Linda Beck column: Return to 'playing in the dirt' has been gratifying

Published 12:00 am Tuesday, December 5, 2006

I sure enjoyed playing in the dirt this summer. After my husband’s death in 1993 and my move to an apartment for nine years, gardening had become a thing of the past, another memory to put to rest.

Having a major multiple sclerosis exacerbation four months after I moved in to my new home kept me rather confined for the first three summers. Sitting on my front porch was about all I could do outside.

But this year, things got better. There is still a lot I can’t do but I continue to be amazed at how much I can do. Landscaping my yard has been a new adventure.

A friend was kind enough to till a long row across the back of the property. It is shady and cool there and I can ride along on my scooter, planting and weeding as I go.

Some friends have given me “starts” from their yards. Most of these are perennials that should come back next year. I have bought a few small plants but I also had several fairly large trees planted.

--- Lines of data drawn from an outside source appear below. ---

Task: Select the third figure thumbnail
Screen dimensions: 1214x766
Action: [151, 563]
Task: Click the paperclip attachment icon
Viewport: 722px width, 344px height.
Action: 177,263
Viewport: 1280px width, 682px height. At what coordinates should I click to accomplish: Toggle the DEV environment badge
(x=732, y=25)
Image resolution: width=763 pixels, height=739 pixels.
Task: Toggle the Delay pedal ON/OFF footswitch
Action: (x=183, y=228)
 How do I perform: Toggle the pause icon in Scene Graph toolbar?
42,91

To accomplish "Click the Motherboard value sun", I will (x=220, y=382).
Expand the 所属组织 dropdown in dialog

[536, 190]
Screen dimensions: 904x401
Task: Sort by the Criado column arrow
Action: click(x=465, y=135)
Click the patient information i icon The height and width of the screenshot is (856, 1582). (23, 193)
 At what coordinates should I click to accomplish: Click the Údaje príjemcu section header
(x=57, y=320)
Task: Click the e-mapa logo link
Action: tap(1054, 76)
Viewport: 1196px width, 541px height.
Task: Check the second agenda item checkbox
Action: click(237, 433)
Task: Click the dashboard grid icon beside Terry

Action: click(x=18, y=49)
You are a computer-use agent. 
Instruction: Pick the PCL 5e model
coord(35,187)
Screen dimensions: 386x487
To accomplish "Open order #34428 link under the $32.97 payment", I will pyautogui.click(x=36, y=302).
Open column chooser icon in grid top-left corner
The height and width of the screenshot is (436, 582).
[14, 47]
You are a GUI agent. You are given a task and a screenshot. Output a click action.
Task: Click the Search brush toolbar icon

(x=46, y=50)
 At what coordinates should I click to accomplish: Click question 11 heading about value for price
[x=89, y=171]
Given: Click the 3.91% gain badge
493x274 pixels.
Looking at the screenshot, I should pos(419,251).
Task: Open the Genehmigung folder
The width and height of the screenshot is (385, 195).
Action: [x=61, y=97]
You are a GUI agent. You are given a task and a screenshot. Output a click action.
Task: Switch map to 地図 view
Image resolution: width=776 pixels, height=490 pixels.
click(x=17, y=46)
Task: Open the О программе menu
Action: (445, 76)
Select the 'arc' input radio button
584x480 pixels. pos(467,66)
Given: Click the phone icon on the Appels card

I’ve discovered I love vines and ornamental grasses so I have fixed four trellises of various vines, including yellow jasmine, a potato vine and a wisteria. My son-in-law and brother helped me put up the arbor I had wanted for so long and it has a Confederate jasmine growing on it. My brother says my yard is becoming a jungle, but I prefer to call it my personal little Hurley Park since I seldom get to go there.

I have found myself missing my husband the most in the past few months when I am working in my flowers. He always had such good ideas about landscaping and our last few years together were spent expanding our love for flowers into a part-time business.

With the help of our two daughters, we built a greenhouse and started potting and selling plants, especially caladiums. Now, once again, I have three different colors of those beautiful plants out in the shade at the back of the property.

All this has brought back so many memories of Joe and sometimes I find myself talking to him about how I should or should not do something.

One day I was telling the disability van driver about all this and said I sometimes wonder what Joe would think about how I’ve done my little yard. He said that even though he never knew my husband, he believes Joe would be very proud of me because my yard is so beautiful.

My grandsons and son-in-law have been good about doing the heavy work so I can do what I call playing. I fixed up a little potting station under a shade tree. My husband and I used to call our special place a “potting shed” because we built a tin roof over it so we could work out there even during summer evening showers. The only roof I have is the canopy of the tree.

I do need to figure some way to have a potting table built. Right now, I’m just using a cheap little plastic stool and the seat of an old yard chair. I decided I wanted to try potting a few azalea cuttings just to demonstrate for my grandsons how their Papa Joe and I used to propagate plants.

Well, the youngest one was too hot and wanted to go into the air conditioning to watch cartoons, but my 13-year-old was curious about how to “propaganda” plants (I realized he needs to learn some new words as well.)

Some readers may remember one of my first stories I wrote about him when he was only 4 I was trying to introduce him to pampas grass and somehow it became known as “Papa’s grass” because I told him how his grandfather loved that huge ornamental grass.

I had promised Billy I wouldn’t mention him by name anymore so his peers wouldn’t laugh at him. He said, “Nana, if you want to write about me, it’s OK. I don’t care if they laugh at me.”

Well, Billy and I had an interesting and educational time of rooting azaleas with root hormone. I hope I can keep them alive so he can see next year how much they will grow. We only had empty pots and room to do about six, but I enjoyed talking to him about how Papa Joe and I rooted, planted and sold hundreds of azaleas.

I shared my memories of how those gallon-sized azaleas are now as tall as we are. (Billy, the little baby that filled an empty place in my heart, is now as tall as I am now at 5 feet 6 inches.)

My grandchildren never knew their “Papa Joe” but I try to make him alive for them by sharing my memories. Joe would have loved teaching them about growing things.

The boys also want to learn to build things. If Joe were here, he would put them to work building a potting shed and the gazebo I always wanted. He would have taught them how to measure, using different types of saws and then how to hammer it all together.

I remember once when Woodleaf had a Tomato Festival and one contest was pounding nails into a piece of wood. There were different age groups, and both my daughters and I won at our level just as Joe did in the men’s division. He had taught his three favorite females how to “hammer like a man.” (Sometimes I wonder if all those years of pounding, hoeing and weeding are the reasons for my neck and shoulder problems now.)

Some folks have asked how I can stand to work in the yard now with my disabilities. I tell them I just grin and bear it, take two pain pills, use a heating pad and sleep away.